Saved entries
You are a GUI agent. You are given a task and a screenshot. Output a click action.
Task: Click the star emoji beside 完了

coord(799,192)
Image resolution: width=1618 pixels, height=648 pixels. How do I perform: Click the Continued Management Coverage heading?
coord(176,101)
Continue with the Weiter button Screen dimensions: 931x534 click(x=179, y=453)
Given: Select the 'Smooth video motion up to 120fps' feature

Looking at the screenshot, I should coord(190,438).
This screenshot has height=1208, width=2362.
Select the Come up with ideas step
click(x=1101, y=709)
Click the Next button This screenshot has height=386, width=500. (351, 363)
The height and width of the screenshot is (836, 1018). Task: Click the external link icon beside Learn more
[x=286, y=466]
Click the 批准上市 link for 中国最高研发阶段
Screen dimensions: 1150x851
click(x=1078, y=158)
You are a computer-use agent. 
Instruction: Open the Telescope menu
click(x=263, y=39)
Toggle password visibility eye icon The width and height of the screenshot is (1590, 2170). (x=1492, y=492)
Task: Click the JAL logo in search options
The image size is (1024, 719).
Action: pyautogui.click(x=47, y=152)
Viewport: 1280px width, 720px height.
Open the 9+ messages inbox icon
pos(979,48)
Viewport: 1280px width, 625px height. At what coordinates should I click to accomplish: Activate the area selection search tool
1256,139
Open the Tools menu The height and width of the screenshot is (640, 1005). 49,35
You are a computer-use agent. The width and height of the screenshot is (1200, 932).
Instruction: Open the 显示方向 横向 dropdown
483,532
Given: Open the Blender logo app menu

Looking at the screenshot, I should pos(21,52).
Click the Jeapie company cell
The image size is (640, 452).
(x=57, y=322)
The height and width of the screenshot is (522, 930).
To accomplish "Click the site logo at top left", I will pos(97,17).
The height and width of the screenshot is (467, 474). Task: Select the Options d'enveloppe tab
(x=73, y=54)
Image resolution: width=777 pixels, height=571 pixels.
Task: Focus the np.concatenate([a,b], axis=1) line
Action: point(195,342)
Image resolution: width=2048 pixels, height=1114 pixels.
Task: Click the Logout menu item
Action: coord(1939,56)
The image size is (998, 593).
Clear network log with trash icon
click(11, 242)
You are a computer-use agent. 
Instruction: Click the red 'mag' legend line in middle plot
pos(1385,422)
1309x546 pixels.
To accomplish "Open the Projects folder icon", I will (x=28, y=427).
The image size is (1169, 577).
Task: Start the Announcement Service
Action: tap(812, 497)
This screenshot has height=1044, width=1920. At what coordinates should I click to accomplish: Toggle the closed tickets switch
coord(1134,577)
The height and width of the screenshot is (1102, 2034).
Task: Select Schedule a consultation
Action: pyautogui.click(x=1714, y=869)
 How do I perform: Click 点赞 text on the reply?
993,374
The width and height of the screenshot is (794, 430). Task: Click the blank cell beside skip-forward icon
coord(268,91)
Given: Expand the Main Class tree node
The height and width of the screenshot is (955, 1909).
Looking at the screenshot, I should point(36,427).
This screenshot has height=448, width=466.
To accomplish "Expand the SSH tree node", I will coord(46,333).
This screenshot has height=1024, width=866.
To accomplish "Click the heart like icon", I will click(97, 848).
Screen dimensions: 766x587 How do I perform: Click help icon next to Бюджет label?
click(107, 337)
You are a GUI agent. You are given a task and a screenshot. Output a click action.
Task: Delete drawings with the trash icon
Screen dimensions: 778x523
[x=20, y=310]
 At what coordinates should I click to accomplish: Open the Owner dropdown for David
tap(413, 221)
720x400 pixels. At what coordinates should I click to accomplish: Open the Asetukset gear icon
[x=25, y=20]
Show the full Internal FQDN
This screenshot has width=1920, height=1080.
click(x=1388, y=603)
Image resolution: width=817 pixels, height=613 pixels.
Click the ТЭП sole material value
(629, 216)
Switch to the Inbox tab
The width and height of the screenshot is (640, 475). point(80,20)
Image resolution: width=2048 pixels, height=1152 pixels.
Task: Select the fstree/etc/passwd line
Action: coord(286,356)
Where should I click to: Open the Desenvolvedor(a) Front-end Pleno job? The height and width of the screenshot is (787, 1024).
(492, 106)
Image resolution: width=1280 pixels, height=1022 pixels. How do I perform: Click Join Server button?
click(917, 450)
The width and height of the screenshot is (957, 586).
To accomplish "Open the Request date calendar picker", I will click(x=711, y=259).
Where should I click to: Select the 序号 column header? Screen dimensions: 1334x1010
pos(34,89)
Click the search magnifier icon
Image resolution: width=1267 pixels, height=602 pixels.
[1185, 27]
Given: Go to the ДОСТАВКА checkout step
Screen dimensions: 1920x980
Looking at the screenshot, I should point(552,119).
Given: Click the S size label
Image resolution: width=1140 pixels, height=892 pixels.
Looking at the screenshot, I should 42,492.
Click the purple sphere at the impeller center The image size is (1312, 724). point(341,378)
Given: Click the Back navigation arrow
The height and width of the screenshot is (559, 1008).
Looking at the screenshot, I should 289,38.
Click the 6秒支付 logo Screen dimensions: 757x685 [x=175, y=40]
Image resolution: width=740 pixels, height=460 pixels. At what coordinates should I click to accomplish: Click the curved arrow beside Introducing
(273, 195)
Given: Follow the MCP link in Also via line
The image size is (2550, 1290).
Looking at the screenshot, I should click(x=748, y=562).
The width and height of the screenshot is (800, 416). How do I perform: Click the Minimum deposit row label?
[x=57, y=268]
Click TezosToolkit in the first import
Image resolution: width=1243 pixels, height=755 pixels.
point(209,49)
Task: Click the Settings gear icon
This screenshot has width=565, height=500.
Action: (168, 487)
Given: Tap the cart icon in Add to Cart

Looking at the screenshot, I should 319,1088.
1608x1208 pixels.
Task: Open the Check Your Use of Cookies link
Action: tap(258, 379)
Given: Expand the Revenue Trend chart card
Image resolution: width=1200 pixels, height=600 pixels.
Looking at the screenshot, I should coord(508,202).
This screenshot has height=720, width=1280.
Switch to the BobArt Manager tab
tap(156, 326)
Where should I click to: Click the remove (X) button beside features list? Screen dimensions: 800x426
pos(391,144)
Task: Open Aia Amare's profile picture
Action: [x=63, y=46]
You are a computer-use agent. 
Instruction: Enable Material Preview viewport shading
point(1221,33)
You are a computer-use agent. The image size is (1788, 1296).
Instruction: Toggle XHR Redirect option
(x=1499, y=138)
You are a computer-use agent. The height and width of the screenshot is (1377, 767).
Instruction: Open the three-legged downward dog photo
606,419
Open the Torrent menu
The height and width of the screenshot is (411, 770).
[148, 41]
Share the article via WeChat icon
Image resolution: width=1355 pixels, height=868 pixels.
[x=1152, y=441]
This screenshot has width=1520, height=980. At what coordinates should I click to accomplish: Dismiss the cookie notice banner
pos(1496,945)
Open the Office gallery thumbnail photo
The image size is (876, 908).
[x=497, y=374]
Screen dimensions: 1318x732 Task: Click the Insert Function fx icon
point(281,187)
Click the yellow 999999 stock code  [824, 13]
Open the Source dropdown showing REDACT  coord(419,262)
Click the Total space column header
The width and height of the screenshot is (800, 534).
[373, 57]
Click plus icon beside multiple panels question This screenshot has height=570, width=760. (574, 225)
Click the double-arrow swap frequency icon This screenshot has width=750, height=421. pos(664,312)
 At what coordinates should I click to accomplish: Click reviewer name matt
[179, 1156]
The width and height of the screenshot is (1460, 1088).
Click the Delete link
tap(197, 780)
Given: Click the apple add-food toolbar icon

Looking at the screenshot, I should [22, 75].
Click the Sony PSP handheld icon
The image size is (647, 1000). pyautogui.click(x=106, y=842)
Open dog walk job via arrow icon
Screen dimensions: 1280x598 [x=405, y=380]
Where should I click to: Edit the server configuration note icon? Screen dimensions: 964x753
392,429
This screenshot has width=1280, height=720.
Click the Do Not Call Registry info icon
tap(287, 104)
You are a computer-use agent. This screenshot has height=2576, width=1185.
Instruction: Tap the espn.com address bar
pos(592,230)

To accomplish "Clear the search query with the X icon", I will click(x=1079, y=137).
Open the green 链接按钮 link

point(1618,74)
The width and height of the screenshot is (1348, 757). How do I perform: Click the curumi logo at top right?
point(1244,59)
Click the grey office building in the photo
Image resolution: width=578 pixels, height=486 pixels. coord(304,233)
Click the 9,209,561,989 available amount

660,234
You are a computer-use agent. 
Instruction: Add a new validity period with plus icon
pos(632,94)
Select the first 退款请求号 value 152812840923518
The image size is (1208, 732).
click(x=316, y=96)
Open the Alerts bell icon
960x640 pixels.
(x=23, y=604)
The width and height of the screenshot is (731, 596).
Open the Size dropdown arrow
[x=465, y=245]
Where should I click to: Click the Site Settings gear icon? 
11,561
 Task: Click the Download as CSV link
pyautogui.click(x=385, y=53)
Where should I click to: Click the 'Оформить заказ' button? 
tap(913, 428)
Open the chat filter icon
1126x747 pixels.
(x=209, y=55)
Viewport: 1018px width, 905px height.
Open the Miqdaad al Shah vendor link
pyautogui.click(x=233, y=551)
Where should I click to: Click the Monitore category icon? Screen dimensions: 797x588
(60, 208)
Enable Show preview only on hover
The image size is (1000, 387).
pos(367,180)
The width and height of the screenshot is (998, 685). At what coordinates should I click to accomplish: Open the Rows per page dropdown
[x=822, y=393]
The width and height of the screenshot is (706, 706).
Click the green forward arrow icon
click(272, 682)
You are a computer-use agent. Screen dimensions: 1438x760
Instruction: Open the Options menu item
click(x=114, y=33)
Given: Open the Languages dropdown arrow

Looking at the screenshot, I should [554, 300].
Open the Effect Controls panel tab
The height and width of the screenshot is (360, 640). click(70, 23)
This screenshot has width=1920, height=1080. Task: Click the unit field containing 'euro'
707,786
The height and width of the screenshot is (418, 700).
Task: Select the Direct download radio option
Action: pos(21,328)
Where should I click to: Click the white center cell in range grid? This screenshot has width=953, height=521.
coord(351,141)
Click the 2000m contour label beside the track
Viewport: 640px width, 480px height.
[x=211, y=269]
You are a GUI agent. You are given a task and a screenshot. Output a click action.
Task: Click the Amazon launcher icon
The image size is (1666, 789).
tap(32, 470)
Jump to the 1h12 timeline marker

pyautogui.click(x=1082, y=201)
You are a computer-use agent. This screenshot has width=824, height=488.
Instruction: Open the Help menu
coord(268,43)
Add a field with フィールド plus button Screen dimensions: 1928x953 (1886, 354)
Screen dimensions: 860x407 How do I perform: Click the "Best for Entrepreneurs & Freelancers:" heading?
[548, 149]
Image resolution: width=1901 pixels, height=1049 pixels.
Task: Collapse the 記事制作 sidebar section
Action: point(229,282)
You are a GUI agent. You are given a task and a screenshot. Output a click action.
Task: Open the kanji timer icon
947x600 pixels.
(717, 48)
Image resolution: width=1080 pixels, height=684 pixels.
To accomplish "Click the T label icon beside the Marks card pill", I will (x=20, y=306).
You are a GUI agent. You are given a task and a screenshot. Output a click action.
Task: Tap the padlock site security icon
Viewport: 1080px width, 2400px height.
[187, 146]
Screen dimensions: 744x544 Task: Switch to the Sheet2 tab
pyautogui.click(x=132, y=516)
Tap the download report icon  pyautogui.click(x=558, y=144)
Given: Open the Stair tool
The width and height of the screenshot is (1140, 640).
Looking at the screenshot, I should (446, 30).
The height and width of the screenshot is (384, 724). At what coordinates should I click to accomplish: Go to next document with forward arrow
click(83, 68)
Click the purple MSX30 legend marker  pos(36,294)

Activity
Please provide nothing but the number of lines in the records that hold the string "computer".

Task response
10